The Polio Global Eradication Initiative (PGEI), founded in 1988 by the
World Health Organization, Rotary International, UNICEF, and the U.S. Centers
for Disease Control and Prevention, holds up India as a prime example of its
success at eradicating polio, stating on its website (Jan. 11 2012) that “India
has made unprecedented progress against polio in the last two years and on 13
January, 2012, India will reach a major milestone – a 12-month period without
any case of polio being recorded.”
This report, however, is highly misleading, as an estimated
100-180 Indian children are diagnosed with vaccine-associated polio
paralysis (VAPP) each year. In fact, the clinical presentation of the disease,
including paralysis, caused by VAPP is indistinguishable from that caused by
wild polioviruses, making the PGEI’s pronouncements all the more suspect.
According to the Polio Global Eradication Initiative’s own statistics2
there were 42 cases of wild-type polio (WPV) reported in India in 2010, indicating
that vaccine-induced cases of polio paralysis (100-180 annually) outnumber
wild-type cases by a factor of 3-4. Even if we put aside the important question
of whether or not the PGEI is accurately differentiating between wild and
vaccine-associated polio cases in their statistics, we still must ask
ourselves: should not the real-world effects of immunization, both good and
bad, be included in PGEI’s measurement of success? For the dozens of Indian
children who develop vaccine-induced paralysis every year, the PGEI’s recent
declaration of India as nearing “polio free” status, is not only disingenuous,
but could be considered an attempt to minimize their obvious liability in
having transformed polio from a natural disease vector into a manmade (iatrogenic)
one.
Polio underscores the need for a change in the way we look at so-called
“vaccine preventable” diseases as a whole. In most people with a healthy immune
system, a poliovirus infection does not even generate symptoms. Only rarely
does the infection produce minor symptoms, e.g. sore throat, fever,
gastrointestinal disturbances, and influenza-like illness. In only 3% of
infections does virus gain entry to the central nervous system, and then, in
only 1-5 in 1000 cases does the infection progress to paralytic disease.

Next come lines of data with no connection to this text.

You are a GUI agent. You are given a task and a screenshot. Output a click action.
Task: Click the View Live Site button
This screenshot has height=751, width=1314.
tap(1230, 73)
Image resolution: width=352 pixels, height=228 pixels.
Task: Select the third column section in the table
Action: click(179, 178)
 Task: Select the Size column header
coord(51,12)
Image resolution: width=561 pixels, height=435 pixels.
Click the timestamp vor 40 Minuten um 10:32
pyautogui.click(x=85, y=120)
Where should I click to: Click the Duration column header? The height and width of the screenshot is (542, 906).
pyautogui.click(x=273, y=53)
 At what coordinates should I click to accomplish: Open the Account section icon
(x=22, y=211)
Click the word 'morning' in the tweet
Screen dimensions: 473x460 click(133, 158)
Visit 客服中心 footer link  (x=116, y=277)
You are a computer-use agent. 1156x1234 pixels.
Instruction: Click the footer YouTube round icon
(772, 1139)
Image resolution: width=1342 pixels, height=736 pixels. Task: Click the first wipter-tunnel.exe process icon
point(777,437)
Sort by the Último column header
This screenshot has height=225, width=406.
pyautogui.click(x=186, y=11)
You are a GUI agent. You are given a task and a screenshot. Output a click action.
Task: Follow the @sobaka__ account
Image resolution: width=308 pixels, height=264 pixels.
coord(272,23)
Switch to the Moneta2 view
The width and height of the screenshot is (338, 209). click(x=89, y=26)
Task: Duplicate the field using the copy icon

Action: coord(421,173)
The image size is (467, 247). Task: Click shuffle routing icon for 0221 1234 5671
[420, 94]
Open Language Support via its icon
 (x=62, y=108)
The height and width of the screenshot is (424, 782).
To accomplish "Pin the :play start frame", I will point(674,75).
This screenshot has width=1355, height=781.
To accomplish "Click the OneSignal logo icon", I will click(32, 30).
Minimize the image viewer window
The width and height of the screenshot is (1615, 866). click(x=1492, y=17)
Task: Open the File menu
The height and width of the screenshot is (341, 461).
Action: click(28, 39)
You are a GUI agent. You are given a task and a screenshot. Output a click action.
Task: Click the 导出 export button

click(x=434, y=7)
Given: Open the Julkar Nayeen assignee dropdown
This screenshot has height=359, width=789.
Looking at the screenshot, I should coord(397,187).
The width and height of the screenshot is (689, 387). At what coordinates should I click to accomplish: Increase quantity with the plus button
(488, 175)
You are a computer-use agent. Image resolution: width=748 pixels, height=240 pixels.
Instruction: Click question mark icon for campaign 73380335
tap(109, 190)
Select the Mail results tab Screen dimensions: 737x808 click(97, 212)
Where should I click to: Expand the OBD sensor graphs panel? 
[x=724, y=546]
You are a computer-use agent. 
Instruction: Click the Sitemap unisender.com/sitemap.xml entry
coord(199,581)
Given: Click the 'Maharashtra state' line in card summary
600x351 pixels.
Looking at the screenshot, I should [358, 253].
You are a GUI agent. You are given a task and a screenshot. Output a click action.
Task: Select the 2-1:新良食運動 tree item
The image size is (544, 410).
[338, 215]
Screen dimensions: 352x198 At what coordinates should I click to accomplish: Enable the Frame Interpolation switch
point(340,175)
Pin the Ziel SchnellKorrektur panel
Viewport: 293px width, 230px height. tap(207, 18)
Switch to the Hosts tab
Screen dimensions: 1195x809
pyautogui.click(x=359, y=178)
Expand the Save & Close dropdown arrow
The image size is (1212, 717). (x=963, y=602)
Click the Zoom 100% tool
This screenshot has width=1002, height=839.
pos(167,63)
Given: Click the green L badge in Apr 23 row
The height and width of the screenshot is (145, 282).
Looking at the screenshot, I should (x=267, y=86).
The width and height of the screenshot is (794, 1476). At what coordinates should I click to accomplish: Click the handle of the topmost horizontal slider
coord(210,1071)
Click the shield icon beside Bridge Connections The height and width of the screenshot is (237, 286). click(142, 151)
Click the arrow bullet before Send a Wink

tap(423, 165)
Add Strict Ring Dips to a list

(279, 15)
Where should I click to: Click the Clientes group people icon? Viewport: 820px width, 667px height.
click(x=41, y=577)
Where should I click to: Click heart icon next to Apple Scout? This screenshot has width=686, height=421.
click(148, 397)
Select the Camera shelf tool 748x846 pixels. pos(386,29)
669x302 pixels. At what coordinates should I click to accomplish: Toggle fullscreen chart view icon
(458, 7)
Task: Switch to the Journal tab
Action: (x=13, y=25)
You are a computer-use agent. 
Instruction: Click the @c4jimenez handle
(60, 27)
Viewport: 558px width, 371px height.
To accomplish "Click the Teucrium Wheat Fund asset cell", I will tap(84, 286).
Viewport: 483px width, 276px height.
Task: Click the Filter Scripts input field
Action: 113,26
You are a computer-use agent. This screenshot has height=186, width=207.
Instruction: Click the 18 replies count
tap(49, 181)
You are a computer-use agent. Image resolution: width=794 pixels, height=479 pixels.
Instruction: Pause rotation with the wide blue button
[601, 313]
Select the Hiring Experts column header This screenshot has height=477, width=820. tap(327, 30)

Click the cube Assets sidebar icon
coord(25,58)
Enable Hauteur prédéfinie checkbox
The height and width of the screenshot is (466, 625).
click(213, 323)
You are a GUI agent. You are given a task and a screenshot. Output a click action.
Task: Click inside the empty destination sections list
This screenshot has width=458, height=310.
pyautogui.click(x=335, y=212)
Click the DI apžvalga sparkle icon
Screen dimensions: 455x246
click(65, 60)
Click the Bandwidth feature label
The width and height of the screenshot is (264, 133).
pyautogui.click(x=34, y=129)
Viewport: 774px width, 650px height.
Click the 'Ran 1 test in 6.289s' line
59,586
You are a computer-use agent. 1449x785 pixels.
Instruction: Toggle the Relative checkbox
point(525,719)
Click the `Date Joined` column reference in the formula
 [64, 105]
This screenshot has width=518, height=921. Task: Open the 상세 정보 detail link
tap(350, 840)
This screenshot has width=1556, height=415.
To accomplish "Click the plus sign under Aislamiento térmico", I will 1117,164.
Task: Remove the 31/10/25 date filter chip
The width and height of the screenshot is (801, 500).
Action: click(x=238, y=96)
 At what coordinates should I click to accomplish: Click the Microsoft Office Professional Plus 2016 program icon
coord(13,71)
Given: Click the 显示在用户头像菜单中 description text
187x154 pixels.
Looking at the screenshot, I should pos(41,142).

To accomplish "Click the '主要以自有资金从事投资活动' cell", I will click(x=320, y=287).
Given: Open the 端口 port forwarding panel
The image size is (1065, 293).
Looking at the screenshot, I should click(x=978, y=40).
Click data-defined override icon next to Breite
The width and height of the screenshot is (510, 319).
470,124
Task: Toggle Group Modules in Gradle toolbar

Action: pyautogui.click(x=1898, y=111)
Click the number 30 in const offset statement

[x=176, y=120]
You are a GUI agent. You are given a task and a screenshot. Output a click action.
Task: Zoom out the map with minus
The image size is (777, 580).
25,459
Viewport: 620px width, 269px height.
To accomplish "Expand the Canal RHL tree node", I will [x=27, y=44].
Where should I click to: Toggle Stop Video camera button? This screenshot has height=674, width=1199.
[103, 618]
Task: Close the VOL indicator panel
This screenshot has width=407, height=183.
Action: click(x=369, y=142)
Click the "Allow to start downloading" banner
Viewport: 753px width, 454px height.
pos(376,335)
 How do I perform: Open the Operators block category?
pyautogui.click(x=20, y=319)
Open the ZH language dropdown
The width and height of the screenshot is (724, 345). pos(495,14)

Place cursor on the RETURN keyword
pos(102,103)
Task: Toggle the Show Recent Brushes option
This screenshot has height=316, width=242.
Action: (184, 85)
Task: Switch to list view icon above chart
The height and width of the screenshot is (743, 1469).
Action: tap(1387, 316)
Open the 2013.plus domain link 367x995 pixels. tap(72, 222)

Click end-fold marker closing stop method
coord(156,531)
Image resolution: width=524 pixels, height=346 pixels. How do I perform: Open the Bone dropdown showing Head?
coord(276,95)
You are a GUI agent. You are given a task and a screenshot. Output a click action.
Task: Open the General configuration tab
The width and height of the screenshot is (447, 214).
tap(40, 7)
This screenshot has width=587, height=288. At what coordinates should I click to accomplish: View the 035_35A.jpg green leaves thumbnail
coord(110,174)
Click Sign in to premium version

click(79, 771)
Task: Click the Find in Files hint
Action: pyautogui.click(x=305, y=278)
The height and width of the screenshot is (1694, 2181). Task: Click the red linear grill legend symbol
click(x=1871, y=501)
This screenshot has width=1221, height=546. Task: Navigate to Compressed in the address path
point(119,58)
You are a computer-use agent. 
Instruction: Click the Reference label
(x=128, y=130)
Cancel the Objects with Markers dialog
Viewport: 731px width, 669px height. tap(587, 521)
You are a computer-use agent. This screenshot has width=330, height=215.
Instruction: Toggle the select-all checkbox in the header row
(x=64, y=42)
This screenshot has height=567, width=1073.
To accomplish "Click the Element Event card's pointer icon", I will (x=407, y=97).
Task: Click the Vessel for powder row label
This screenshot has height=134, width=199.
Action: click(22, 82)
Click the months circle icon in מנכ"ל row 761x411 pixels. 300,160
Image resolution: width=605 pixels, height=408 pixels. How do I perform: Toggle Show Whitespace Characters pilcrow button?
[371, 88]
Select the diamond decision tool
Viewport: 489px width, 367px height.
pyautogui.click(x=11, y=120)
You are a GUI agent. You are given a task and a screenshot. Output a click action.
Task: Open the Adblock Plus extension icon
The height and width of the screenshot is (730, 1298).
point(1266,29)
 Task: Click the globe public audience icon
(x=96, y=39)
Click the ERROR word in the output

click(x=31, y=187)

Due to the fact that polio spreads through the fecal-oral route (i.e.
the virus is transmitted from the stool of an infected person to the mouth of
another person through a contaminated object, e.g. utensil) focusing on
hygiene, sanitation and proper nutrition (to support innate immunity) is a
logical way to prevent transmission in the first place, as well as reducing
morbidity associated with an infection when it does occur.